Solutions for Climate-Induced Disasters

The third and final segment of the conference focused on climate-resilient cities with experts from urban resilience and presented views from other provinces to help derive policy solutions for climate-resilient cities.

Intersectional Work, SDGs, and Resilience

Intersectionality describes the ways in which systems of inequality based on various structural and demographic factors such as gender, race, ethnicity, class, and other forms of discrimination “intersect” to create unique dynamics and effects (Crenshaw, 1989). Throughout the conference, a recurrent focus and overarching theme was that of observing climate and weather-related catastrophes in Pakistan and beyond through a cross-cutting lens that incorporates influences from various social factors that impact a society’s progress. As Najam Ahmed Shah, Secretary, Local Government and HTP Department, Government of Sindh, in his conclusory remarks, pointed out that a lot of work is being done across various sectors, sections, and structures, the Sustainable Development Goals of 2030, also operate in an interconnected manner. Hence, the conference aims, while focusing on SDG goal 11, i.e. Sustainable Cities and Communities primarily, also effectively, in fact, tackled and presented tangible work being done toward achieving SDG 3 (Good health and Well-being), SDG 4 (Quality Education), SDG 6 (Clean Water and Sanitation), SDG 7 (Affordable and Clean Energy), SDG 8 (Decent Work and Economic Growth), SDG 9 (Industry, Innovation, and Infrastructure), and SDG 13 (Climate Action).

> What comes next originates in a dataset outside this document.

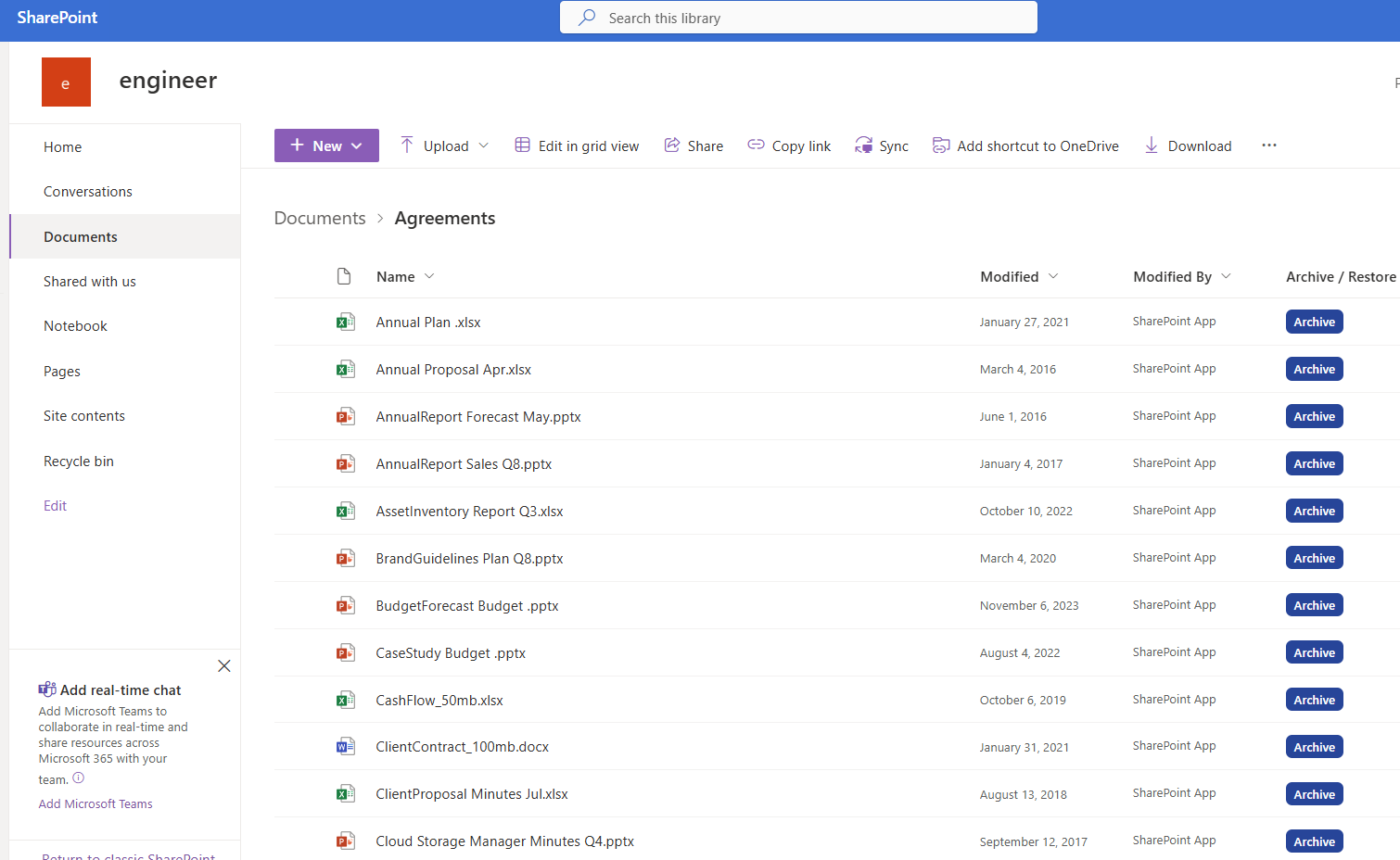
Task: Click the Excel icon for Annual Plan .xlsx
Action: pos(345,322)
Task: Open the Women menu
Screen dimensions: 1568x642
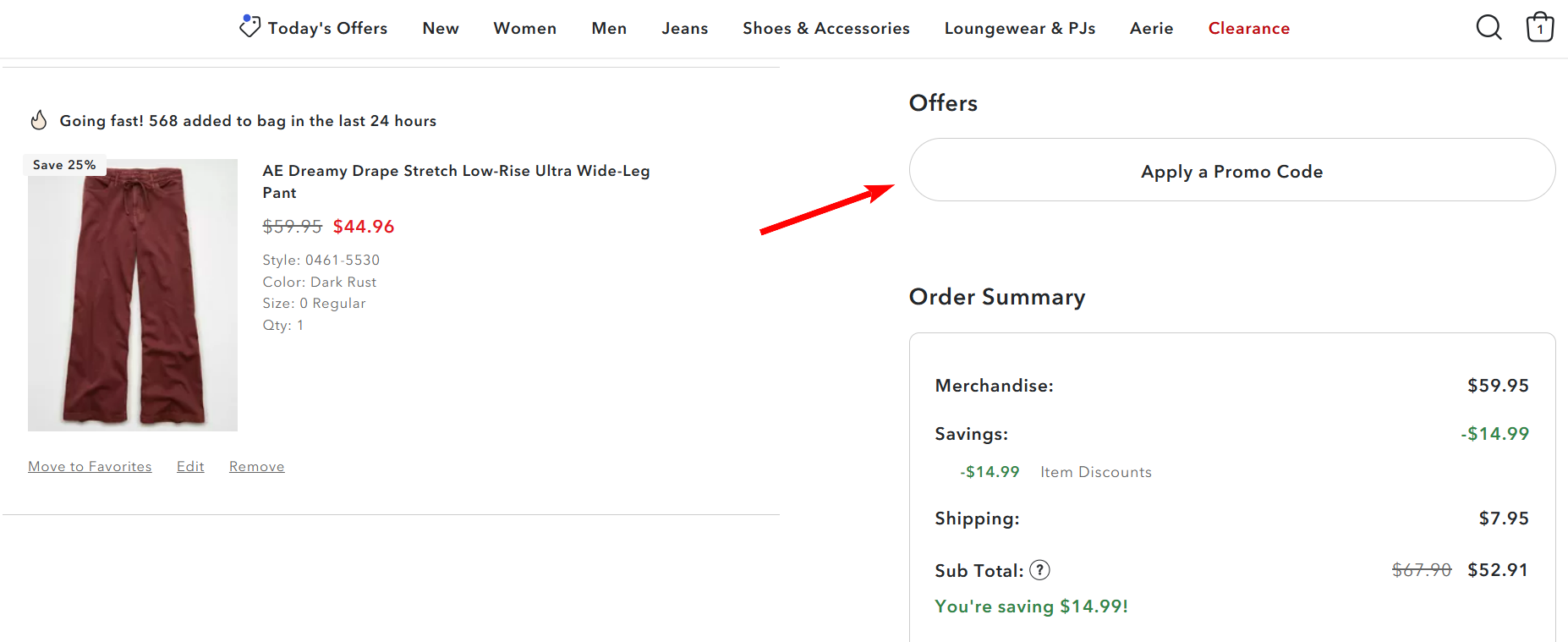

As such, the conference findings and observations present a ray of hope for Pakistan as a resilient set of communities that is centering people at the heart of all efforts in urban sustainability. As articulated by Muhammad Iqbal Memon, Commissioner of Karachi Division, as he defines urban resilience — is the capacity of individuals, communities, and organizations to survive, adapt, and then thrive. In light of this conference and its proceedings, Pakistan’s urban landscape presents a transition from mere survival to adaptation and thriving, with the work in progress.

Author details:

Imaan Azeem Uqaili studies Social Development and Policy at Habib University and is currently in her senior year. She has interned for UNDP as a research and policy intern.